Collected data:
###

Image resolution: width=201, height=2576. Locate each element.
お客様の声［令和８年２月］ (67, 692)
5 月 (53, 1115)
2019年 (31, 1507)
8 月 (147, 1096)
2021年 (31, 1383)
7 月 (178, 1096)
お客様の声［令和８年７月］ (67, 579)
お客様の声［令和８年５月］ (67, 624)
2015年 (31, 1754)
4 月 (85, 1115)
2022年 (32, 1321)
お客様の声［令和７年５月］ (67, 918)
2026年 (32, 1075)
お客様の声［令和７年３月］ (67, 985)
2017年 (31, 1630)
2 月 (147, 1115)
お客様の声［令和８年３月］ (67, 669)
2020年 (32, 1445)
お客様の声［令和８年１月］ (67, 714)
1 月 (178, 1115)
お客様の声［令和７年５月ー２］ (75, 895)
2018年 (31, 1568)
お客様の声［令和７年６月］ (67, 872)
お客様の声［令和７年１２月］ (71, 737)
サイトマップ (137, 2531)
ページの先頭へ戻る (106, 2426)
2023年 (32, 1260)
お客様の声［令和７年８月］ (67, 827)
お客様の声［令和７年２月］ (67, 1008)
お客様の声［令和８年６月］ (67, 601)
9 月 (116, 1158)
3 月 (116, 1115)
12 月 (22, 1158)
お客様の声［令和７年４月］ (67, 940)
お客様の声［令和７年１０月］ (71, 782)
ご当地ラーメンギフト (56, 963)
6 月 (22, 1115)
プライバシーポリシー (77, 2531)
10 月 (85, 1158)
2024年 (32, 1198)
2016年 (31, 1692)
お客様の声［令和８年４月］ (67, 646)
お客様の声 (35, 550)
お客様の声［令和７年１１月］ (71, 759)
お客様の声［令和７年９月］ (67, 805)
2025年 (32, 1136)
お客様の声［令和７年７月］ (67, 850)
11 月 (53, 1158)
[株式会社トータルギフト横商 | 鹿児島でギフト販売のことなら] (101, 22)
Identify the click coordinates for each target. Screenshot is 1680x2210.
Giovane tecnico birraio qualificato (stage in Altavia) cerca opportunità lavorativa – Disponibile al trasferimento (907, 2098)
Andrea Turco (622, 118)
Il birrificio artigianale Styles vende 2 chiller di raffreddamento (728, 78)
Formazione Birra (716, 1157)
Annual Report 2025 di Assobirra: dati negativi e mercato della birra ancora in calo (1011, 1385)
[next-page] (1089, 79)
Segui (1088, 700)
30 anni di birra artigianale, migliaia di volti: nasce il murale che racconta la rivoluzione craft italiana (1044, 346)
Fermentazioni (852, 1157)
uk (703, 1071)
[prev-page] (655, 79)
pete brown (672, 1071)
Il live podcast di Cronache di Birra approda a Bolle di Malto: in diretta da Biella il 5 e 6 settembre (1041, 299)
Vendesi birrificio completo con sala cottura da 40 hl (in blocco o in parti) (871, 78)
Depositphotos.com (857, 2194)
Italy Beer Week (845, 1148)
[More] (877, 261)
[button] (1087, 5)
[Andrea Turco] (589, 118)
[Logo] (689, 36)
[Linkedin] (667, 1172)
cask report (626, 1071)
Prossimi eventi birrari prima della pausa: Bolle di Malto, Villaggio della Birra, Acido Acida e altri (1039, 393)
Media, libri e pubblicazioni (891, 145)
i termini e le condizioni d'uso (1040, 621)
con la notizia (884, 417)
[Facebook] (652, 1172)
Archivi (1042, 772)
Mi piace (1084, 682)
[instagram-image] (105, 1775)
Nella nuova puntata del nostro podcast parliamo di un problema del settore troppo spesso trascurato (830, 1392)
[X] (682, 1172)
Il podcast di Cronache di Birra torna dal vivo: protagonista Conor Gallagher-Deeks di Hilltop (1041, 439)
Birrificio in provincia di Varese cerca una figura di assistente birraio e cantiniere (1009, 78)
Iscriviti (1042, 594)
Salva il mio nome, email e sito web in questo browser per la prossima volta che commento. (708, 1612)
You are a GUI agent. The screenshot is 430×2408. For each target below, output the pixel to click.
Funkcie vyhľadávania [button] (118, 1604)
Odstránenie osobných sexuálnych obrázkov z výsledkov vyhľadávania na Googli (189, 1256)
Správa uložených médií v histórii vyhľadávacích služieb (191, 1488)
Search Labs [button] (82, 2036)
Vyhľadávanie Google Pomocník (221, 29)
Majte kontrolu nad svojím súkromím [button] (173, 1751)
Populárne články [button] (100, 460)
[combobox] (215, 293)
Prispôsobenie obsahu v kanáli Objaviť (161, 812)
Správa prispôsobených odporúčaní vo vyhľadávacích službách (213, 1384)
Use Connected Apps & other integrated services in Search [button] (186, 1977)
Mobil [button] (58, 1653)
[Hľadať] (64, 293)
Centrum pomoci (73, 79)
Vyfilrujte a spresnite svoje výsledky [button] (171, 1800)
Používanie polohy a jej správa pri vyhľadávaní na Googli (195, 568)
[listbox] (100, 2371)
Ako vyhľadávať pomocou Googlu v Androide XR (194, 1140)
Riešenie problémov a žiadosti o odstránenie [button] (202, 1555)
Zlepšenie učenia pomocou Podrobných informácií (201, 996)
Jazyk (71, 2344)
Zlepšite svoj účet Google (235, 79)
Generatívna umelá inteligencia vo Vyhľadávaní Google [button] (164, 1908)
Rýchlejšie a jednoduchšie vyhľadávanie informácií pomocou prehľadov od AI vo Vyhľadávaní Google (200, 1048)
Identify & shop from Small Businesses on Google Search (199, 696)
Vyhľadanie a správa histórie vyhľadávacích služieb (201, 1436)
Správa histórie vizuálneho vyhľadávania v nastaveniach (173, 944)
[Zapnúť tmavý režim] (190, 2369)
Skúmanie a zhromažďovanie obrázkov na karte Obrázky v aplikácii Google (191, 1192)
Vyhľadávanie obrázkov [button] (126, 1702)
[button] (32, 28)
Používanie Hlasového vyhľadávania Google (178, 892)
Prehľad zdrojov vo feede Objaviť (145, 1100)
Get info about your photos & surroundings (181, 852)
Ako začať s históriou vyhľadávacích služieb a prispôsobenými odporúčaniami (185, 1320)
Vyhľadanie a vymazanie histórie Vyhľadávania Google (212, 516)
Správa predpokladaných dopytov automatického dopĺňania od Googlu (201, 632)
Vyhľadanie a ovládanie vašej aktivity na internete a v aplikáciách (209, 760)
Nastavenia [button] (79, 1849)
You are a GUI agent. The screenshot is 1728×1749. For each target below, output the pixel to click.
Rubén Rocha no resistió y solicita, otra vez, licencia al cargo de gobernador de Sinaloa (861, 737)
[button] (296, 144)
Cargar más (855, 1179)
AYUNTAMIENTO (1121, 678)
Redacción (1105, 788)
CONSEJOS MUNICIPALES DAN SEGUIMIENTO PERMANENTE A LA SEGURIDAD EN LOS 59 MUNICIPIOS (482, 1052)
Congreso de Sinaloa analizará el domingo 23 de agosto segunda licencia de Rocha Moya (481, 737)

###

Goal of the exercise -
Among the entries above, copy exactly only the lines starting with the one containing "Správa uložených médií" and going through the one containing "Používanie polohy a", both ends included.

Solved problem -
Správa uložených médií v histórii vyhľadávacích služieb (191, 1488)
Search Labs [button] (82, 2036)
Vyhľadávanie Google Pomocník (221, 29)
Majte kontrolu nad svojím súkromím [button] (173, 1751)
Populárne články [button] (100, 460)
[combobox] (215, 293)
Prispôsobenie obsahu v kanáli Objaviť (161, 812)
Správa prispôsobených odporúčaní vo vyhľadávacích službách (213, 1384)
Use Connected Apps & other integrated services in Search [button] (186, 1977)
Mobil [button] (58, 1653)
[Hľadať] (64, 293)
Centrum pomoci (73, 79)
Vyfilrujte a spresnite svoje výsledky [button] (171, 1800)
Používanie polohy a jej správa pri vyhľadávaní na Googli (195, 568)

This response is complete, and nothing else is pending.